2022 helped me to believe in the absolute value of my girlfriends. My gang. My Tribe. The women who are in my life for the good, the bad, the ugly. Veronica, who’s made a couple of trips to visit me here, filling some lonely times, and helping me believe I can do the hard things. The get togethers with my gal pals on my travels back to Colorado. Amy, Sheritta, Jaymee, Betty, Veronica, Jessica, Kelsi, Jenn, Jacki, Susan, Vicky, Dani, whether we connected or not, and most of us did, I was and remain so grateful for a group of women that just simply kick ass.
Holidays.
So, there’s Thanksgiving, Christmas, and New Year’s, and of all of the things in this year, these are/were the ones I had/have the most anxiety around. My best laid plans for Thanksgiving planning for every single moment, at times seemed brilliant and then in other moments seemed laughable at best. Tod and I spent Thanksgiving alone, together. We made a little turkey, dressing and potatoes. We watched It’s A Wonderful Life and the Macy’s Thanksgiving Day Parade. I took some much-needed walks and cried some much-needed tears. I called Jaymee for a much-needed intervention in a moment of weakness. Thank you for that Jaymee, you’ll never know just how important those 10 minutes in the car were for me. I put up the Christmas tree.

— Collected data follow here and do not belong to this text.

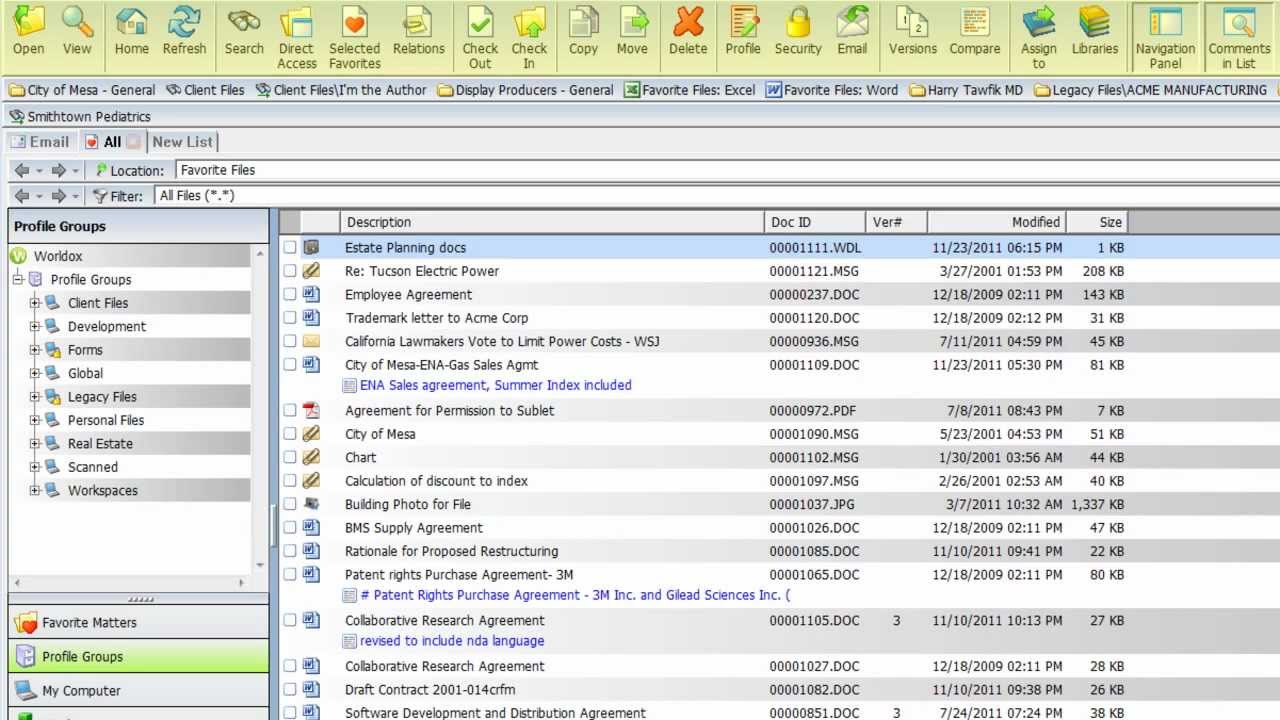The image size is (1280, 720).
Task: Collapse the Profile Groups root node
Action: [x=18, y=280]
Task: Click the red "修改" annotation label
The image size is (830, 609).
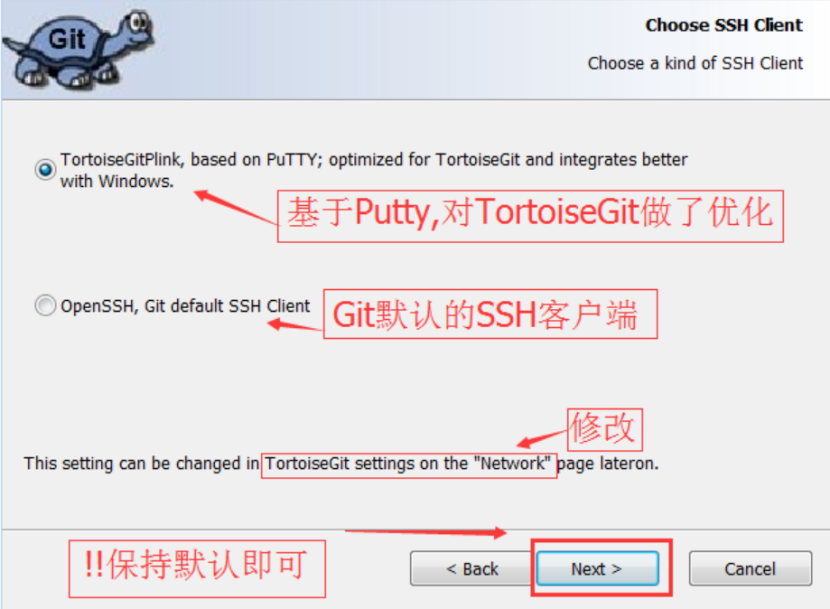Action: click(605, 429)

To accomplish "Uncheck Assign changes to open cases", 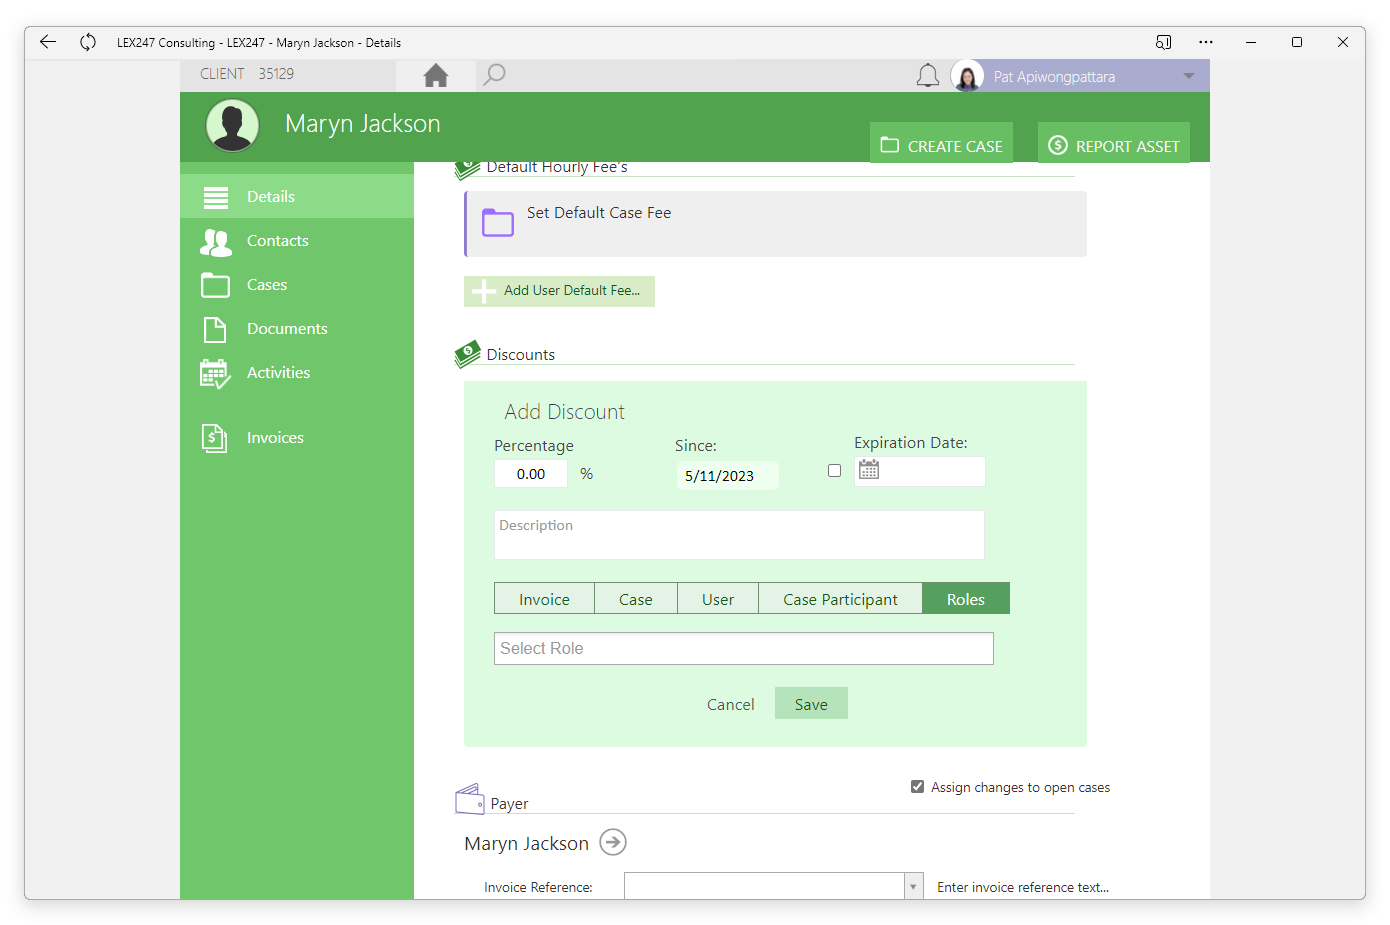I will coord(917,787).
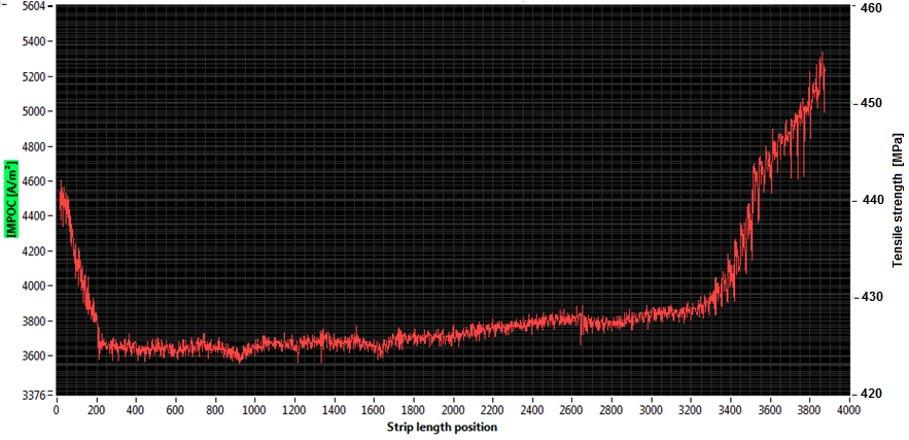Click the 1000 tick label on x-axis
The image size is (909, 440).
(x=254, y=410)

Christmas. I cashed in all of my United miles to bring Daniel to Arizona for the holiday. It was my gift to myself. His flight was delayed and delayed and delayed and cancelled. Snot-filled crying ensued. Flight rescheduled and I got to spend an amazing weekend with my son. My young man. The human in this world I couldn’t be prouder of for all of his perfect imperfections. Daniel, remember, life is to be taken one moment at a time. Not you nor I created the challenges we need to work through in one day and it’s safe to say we won’t fix them in one either. So, let’s slow down, breathe, focus, and do something 1% better than we did yesterday, and I bet we find ourselves in a better place this time next year.
New Year’s Eve/Day.
As I am finishing this blog, I am also preparing for a quick little road trip to Las Vegas. I am traveling with the new man in my life Ken. He’s kind, sweet, smart, very much the gentleman, and unconventionally handsome. He’s a Raider’s fan… Not quite sure how that happens, but it does. I’m looking forward to our time together there and I believe it’s just what we need to wind down the year. Time to practice being a human BEING, rather than a human DOING. It’s a quick four-hour ish drive to Vegas, and we’ll be going to the World-Famous Gold & Silver Pawn Shop, The Mob Museum and maybe some other little fun this and that’s. I know we have a beautiful dinner planned and I hear rumors of barbeque. We’ll come home on Friday and spend New Year’s Eve Saturday in the most low-key way we can. On. The. Couch.
Turning the page to 2023.
In wishing 2022 goodbye, I resist the urge to wish it good riddance. I needed all of these things, all of them, the ups and downs, the goods and bads to arrive here. I will be posting 2023s OLW on January 1,2023, and hope you’ll consider what your One Little Word might be.